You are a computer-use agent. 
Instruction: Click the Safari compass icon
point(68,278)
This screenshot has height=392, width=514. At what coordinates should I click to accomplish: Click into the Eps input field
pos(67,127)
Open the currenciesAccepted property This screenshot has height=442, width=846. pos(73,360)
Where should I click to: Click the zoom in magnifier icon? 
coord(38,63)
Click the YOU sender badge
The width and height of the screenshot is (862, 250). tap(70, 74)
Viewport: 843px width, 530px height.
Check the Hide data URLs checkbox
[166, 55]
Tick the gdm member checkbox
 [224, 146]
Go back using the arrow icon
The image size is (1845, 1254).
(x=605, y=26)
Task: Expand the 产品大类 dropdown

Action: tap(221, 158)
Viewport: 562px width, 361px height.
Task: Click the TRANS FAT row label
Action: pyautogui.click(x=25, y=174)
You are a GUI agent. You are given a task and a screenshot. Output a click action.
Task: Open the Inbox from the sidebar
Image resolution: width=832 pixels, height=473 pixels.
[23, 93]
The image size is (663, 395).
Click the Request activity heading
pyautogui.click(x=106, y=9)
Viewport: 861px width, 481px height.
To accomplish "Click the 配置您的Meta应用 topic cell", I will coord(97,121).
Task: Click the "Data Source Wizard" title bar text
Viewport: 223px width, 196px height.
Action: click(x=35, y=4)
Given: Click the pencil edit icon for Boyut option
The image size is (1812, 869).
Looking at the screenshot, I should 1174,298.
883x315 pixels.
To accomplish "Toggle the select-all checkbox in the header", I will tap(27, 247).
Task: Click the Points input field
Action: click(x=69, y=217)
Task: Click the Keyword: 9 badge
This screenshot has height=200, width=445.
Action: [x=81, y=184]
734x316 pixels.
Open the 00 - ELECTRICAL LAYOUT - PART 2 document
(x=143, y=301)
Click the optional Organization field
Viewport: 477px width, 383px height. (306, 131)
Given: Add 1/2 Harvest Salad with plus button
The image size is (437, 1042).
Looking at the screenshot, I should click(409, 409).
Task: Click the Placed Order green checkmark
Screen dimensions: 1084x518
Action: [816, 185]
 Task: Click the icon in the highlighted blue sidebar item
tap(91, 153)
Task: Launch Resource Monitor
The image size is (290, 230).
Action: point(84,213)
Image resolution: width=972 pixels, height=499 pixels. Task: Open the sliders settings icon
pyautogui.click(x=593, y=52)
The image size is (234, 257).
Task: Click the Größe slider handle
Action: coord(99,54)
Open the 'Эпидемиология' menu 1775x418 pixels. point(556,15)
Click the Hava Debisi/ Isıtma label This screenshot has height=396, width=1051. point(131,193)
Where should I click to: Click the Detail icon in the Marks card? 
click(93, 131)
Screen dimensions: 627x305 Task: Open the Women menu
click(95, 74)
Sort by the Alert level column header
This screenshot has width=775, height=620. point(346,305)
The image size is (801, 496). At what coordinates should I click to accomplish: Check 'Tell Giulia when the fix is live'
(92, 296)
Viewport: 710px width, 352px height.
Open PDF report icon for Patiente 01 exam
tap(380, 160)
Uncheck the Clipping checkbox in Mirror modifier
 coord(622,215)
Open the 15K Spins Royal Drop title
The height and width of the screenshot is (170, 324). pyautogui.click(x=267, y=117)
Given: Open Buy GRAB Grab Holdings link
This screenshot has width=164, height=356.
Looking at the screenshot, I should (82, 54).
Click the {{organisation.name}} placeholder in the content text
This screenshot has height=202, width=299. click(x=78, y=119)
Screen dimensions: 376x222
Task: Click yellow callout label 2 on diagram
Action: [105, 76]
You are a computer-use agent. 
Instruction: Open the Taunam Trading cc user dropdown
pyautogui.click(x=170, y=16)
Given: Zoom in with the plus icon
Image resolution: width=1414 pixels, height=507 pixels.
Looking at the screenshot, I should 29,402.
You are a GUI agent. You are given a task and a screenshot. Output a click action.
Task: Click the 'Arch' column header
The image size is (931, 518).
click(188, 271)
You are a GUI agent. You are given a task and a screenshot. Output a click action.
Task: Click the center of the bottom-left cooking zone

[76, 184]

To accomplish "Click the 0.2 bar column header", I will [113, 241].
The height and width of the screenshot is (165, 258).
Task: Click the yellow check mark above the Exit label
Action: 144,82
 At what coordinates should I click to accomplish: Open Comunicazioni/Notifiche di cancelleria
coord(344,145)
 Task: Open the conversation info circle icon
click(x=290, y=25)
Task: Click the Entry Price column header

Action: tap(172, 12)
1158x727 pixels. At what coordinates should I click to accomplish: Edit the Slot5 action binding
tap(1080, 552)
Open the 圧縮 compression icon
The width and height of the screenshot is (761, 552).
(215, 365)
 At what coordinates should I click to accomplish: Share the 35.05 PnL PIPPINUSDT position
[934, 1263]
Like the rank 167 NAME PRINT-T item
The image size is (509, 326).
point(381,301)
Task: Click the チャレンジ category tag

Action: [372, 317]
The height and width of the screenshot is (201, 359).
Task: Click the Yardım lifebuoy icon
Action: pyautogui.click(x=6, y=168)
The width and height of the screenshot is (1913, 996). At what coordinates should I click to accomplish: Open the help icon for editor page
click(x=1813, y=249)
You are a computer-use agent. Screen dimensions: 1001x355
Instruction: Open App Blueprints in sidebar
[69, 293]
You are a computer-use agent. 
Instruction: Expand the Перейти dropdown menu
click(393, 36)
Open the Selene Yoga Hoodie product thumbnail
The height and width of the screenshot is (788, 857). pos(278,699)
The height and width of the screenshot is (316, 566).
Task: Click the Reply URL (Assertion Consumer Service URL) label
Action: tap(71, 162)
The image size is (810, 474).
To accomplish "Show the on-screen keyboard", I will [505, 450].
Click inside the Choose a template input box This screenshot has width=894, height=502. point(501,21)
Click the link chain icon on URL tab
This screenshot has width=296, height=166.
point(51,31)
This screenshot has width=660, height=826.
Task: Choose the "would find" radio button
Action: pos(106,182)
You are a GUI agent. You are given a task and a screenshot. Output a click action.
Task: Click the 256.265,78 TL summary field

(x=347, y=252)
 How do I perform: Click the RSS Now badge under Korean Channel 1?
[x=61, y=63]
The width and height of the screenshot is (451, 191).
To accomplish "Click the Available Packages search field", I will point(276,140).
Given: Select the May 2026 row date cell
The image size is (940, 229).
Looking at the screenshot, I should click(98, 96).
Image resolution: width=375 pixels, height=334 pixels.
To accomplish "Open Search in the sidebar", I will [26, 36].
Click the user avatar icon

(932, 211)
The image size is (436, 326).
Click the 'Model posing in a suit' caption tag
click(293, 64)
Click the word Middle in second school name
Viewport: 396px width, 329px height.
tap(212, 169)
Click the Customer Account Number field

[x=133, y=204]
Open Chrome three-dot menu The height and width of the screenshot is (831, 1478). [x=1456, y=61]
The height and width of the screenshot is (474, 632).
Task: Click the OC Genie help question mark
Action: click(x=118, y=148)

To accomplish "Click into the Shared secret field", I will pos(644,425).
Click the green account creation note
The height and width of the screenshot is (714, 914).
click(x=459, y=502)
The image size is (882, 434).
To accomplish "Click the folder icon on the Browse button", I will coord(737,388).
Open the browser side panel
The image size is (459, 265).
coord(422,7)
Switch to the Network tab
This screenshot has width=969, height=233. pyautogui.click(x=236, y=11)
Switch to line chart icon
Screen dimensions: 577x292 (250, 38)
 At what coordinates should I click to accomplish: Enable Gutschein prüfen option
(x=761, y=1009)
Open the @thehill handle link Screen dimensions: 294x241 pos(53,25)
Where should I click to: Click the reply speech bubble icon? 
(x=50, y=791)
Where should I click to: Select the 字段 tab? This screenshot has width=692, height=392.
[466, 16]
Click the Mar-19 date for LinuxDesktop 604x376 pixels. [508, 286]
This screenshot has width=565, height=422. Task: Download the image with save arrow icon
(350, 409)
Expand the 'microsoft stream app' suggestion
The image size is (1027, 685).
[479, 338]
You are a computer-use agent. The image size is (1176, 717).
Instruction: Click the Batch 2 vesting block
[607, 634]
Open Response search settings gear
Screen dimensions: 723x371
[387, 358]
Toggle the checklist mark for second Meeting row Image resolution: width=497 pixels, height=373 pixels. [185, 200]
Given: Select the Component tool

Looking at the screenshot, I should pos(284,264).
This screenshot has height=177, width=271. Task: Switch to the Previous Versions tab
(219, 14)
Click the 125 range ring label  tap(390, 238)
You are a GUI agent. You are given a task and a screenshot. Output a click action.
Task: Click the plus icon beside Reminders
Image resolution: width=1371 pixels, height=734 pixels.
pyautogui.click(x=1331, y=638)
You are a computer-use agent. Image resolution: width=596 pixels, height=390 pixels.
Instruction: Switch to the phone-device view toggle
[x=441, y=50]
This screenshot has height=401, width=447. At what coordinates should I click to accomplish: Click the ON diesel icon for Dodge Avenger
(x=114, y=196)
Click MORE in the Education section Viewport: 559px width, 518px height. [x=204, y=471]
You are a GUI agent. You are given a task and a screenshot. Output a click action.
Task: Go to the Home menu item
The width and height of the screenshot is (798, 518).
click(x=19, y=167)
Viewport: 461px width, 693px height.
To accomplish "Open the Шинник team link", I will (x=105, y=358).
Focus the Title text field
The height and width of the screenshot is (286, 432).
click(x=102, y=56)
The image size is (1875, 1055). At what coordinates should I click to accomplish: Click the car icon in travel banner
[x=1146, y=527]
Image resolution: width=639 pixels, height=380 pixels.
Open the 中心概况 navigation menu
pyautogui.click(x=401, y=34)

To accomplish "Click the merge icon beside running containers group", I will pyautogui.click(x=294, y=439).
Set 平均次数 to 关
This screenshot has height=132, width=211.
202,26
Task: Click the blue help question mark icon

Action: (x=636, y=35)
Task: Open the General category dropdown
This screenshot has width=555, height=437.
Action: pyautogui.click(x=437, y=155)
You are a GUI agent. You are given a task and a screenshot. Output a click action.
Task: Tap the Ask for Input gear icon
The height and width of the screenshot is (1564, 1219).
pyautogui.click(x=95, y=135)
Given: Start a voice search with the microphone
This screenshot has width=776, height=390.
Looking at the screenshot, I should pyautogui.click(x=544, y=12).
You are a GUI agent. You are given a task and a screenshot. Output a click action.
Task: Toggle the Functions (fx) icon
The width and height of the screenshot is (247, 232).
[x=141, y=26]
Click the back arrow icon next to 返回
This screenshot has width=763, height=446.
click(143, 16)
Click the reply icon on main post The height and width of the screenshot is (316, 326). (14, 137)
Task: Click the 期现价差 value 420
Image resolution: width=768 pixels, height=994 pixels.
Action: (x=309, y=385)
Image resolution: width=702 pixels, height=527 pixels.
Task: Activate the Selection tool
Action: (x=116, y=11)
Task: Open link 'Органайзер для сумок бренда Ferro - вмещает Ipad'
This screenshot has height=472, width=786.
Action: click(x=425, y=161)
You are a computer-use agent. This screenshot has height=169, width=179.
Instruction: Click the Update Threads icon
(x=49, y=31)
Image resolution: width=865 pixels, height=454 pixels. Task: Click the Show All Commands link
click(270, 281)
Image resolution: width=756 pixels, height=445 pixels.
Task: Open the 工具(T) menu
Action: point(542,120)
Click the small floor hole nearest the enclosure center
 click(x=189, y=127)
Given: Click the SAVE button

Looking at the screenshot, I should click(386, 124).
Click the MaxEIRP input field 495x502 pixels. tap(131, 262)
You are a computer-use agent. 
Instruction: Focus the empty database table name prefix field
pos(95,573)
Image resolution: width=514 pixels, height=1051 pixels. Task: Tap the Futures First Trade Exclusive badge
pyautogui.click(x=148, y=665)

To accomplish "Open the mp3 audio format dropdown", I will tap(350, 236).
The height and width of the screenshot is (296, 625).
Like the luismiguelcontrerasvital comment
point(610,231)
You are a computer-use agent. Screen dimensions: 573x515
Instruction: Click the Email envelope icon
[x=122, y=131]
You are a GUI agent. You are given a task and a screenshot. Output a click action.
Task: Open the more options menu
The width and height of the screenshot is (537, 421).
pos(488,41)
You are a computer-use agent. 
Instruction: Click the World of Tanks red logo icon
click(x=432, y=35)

== WHAT YOU HAVE TO DO ==
Extract the lines of the preceding material that run from the line with "The image size is (436, 326)." through the line with "The image size is (882, 434).", inclusive, reproducing them exactly and adding nothing.

== SOLUTION TO THE EXERCISE ==
The image size is (436, 326).
Click the 'Model posing in a suit' caption tag
click(293, 64)
Click the word Middle in second school name
Viewport: 396px width, 329px height.
tap(212, 169)
Click the Customer Account Number field

[x=133, y=204]
Open Chrome three-dot menu The height and width of the screenshot is (831, 1478). [x=1456, y=61]
The height and width of the screenshot is (474, 632).
Task: Click the OC Genie help question mark
Action: click(x=118, y=148)

To accomplish "Click into the Shared secret field", I will pos(644,425).
Click the green account creation note
The height and width of the screenshot is (714, 914).
click(x=459, y=502)
The image size is (882, 434).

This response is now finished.